Transforming growth factor beta1 inhibits collagenase 3 expression by transcriptional and post-transcriptional mechanisms in osteoblast cultures.

Abstract

Transforming growth factor (TGF) beta1 is an autocrine regulator of bone cell function. We demonstrated that TGF beta1 enhances bone collagen synthesis, but its effects on collagen degradation are not well characterized. We tested the effects of TGF beta1 on rat collagenase 3 expression in cultures of osteoblast-enriched cells from fetal rat calvariae (Ob cells). Treatment with TGF beta1 at 0.4 nM decreased steady state collagenase mRNA levels after 2 to 24 h. This dose-dependent effect was observed at TGF beta1 concentrations of 4 pM to 1.2 nM, and was accompanied by decreased levels of immunoreactive procollagenase. The protein synthesis inhibitor cycloheximide increased collagenase transcripts, but did not prevent the effect of TGF beta1 on collagenase mRNA levels. TGF beta1 accelerated the decay of collagenase mRNA in transcriptionally arrested Ob cells. In addition, TGF beta1 decreased the levels of collagenase heterogeneous nuclear RNA and the rate of collagenase gene transcription in Ob cells.
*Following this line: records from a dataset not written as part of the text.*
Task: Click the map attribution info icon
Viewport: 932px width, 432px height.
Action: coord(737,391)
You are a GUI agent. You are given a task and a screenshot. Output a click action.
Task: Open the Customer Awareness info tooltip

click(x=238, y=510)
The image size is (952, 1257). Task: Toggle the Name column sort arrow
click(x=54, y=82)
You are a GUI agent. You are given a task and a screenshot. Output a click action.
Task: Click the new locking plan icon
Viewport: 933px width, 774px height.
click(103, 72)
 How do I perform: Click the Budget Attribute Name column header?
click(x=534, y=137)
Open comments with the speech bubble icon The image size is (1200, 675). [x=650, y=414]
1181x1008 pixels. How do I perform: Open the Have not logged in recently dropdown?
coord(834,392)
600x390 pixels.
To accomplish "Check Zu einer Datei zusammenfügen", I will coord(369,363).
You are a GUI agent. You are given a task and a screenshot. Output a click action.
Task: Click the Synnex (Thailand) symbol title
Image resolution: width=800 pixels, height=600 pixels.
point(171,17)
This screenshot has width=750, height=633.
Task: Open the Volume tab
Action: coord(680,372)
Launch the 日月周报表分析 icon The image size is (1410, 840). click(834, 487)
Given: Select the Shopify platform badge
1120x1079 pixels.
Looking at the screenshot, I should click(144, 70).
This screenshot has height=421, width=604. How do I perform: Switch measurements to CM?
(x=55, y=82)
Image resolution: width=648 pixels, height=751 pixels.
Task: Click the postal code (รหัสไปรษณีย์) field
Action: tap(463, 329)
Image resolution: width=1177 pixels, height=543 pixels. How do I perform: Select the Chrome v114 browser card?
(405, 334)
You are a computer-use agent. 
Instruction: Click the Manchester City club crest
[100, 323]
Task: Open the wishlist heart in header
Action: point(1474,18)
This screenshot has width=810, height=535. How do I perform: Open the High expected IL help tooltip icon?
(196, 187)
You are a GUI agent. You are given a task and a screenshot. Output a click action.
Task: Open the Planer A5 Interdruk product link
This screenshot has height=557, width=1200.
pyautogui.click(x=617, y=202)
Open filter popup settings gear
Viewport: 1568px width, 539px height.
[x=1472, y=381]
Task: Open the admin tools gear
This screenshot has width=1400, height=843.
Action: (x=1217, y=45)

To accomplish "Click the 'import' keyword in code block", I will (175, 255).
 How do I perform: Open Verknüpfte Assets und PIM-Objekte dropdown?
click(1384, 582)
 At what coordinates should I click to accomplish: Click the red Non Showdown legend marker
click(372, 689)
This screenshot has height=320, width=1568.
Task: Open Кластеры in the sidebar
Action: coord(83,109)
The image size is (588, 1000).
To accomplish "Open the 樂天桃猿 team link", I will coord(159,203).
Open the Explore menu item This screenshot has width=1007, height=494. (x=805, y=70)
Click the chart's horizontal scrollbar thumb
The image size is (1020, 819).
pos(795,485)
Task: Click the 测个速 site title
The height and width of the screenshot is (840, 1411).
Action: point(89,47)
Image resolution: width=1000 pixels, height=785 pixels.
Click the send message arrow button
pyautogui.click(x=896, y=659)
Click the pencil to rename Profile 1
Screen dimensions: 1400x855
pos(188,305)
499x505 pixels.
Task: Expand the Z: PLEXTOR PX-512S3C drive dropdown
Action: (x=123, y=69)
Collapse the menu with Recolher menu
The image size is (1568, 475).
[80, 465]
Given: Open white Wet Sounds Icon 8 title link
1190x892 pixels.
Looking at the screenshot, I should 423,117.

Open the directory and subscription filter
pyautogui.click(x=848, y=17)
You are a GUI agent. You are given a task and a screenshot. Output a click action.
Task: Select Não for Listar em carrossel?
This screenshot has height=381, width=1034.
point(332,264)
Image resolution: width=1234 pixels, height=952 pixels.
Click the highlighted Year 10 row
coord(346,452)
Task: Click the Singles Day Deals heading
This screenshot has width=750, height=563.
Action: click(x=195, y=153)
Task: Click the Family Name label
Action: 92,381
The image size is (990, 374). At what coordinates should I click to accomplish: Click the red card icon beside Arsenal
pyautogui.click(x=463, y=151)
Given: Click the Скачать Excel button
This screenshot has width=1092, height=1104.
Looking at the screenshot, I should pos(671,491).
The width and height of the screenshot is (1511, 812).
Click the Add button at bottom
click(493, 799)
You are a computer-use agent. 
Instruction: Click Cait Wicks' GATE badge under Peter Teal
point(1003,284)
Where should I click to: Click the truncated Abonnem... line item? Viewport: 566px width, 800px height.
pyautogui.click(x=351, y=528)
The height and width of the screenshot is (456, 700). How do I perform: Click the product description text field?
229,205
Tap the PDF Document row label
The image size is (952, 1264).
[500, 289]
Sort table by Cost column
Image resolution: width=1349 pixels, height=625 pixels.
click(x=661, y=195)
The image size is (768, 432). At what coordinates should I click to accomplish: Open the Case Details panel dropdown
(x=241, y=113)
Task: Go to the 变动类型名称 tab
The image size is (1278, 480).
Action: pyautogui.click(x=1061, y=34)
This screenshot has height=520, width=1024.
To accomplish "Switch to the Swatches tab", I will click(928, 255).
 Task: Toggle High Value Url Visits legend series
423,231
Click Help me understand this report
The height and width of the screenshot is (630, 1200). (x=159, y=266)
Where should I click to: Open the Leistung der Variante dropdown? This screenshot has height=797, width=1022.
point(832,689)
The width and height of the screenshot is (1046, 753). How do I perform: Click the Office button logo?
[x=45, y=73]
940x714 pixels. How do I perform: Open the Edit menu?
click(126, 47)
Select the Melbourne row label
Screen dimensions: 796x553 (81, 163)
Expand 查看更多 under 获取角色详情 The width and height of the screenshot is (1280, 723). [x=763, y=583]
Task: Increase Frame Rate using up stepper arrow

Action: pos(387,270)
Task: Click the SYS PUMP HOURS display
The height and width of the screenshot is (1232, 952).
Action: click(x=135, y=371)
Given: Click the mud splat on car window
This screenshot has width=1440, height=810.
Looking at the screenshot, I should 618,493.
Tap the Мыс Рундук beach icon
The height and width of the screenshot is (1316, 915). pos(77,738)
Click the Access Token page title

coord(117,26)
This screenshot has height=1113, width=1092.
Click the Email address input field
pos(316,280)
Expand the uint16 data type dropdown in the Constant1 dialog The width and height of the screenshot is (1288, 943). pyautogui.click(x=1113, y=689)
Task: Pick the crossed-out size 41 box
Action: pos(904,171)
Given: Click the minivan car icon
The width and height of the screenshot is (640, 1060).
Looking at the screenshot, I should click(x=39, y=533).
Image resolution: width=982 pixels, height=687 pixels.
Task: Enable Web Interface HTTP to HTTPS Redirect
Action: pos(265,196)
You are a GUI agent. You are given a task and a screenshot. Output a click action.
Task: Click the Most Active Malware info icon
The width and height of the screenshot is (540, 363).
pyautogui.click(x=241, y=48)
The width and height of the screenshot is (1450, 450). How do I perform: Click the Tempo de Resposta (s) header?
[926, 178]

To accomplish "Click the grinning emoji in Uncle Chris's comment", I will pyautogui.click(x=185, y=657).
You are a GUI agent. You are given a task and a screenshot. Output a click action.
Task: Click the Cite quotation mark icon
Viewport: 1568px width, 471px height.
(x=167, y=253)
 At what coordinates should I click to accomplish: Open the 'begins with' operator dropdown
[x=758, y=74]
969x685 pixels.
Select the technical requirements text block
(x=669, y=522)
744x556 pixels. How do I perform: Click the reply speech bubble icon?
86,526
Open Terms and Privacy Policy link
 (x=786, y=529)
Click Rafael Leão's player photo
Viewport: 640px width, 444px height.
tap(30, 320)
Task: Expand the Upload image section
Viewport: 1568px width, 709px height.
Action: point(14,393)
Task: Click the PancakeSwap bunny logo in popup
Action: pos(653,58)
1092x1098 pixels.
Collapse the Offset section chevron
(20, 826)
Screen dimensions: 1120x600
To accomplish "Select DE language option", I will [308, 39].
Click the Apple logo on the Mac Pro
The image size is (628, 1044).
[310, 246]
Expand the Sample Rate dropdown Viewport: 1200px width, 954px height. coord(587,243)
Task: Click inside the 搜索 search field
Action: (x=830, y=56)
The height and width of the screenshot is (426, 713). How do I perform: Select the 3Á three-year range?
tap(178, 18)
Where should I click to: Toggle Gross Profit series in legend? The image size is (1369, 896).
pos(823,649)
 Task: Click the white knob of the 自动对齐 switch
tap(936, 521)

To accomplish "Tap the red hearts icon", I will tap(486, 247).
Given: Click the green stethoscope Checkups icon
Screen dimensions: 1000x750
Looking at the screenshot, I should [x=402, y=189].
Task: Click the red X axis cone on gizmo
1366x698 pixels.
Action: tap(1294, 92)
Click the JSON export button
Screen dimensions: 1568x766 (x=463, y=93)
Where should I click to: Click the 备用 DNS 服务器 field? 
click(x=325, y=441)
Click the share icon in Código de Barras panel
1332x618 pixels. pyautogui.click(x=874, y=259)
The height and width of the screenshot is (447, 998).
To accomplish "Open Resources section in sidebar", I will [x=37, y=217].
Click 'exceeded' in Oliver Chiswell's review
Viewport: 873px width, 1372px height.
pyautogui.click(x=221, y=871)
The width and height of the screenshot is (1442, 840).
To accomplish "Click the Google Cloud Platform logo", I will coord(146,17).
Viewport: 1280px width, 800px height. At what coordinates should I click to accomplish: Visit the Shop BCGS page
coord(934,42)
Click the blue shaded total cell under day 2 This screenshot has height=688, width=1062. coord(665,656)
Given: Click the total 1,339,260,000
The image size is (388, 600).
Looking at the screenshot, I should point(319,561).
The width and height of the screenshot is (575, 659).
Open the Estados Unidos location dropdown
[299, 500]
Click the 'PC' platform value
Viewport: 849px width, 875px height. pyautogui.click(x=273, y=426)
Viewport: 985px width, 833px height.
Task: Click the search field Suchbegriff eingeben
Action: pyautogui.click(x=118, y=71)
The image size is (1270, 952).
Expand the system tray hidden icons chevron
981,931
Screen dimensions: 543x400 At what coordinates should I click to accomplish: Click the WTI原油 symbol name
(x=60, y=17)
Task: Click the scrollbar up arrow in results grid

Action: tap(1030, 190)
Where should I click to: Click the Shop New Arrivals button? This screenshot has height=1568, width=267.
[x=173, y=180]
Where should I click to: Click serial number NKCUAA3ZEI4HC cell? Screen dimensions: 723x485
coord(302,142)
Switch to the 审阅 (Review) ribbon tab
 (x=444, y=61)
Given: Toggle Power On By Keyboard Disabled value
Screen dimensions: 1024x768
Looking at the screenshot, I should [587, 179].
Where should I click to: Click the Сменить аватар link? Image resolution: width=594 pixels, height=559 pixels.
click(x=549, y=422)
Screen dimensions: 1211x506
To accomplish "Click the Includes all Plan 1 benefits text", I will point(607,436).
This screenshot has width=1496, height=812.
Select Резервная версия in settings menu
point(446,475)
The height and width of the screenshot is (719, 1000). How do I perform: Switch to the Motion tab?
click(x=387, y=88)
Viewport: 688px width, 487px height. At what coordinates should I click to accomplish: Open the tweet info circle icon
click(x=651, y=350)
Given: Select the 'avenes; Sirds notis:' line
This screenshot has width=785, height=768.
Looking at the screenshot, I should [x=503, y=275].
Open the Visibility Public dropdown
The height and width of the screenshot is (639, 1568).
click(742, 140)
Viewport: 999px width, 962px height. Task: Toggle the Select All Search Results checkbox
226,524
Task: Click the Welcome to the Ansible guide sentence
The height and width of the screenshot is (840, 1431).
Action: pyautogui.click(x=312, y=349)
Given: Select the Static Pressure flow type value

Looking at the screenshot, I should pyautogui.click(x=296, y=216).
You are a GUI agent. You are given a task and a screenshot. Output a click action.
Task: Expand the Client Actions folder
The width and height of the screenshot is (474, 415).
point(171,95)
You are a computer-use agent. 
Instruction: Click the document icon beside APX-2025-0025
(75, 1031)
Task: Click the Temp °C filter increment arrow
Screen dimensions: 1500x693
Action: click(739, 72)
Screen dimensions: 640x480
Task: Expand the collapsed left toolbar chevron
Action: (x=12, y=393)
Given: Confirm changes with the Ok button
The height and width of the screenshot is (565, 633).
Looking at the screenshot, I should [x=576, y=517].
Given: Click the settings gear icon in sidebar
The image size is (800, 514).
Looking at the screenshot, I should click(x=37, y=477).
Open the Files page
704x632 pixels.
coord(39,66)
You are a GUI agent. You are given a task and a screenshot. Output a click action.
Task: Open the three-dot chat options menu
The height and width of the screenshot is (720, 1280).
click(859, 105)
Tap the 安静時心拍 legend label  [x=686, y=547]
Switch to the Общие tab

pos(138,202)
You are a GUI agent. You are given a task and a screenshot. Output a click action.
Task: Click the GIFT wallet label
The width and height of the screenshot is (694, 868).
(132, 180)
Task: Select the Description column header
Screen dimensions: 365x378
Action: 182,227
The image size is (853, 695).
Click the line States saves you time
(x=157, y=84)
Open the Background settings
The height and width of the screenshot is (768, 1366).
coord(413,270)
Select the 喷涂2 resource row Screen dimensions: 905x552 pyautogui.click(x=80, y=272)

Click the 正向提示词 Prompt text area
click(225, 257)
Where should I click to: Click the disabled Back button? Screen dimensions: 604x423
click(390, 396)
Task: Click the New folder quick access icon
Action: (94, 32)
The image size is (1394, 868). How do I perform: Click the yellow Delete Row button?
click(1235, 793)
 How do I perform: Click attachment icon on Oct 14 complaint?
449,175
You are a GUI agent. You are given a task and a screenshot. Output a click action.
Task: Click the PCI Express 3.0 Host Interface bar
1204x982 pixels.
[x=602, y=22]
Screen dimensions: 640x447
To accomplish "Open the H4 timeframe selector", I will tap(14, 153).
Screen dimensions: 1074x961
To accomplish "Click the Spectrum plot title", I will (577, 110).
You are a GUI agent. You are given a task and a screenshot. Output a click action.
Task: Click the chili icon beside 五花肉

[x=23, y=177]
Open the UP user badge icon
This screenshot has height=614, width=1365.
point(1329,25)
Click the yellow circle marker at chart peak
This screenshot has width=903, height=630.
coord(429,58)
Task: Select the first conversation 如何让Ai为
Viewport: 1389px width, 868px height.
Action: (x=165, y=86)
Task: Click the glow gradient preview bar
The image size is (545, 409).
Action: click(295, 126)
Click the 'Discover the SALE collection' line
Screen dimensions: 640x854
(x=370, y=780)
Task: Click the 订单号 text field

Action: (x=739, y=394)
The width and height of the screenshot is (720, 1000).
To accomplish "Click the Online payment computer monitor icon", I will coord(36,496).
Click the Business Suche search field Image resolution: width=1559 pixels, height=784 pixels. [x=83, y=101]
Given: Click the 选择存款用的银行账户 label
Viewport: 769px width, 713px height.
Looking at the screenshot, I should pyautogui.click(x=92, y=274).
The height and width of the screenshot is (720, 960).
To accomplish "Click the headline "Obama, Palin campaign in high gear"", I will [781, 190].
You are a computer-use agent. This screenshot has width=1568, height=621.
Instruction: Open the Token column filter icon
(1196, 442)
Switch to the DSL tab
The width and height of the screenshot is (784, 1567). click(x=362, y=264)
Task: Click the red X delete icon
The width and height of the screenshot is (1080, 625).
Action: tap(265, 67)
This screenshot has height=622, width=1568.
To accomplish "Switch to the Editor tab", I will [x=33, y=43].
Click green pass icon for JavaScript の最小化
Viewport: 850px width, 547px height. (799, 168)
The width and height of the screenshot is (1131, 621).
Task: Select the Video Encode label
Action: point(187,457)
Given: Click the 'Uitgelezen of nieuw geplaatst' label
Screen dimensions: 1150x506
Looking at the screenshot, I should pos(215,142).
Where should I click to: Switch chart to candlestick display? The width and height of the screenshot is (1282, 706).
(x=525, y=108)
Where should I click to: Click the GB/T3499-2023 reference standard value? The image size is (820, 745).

TGF beta1 enhanced the expression of tissue inhibitors of metalloproteinases (TIMP) 1 and 3 and caused a modest decrease of TIMP 2 mRNA levels. In conclusion, TGF beta1 decreases interstitial collagenase transcripts and protease levels in Ob cells by transcriptional and post-transcriptional mechanisms, and this effect may contribute to its actions on bone matrix.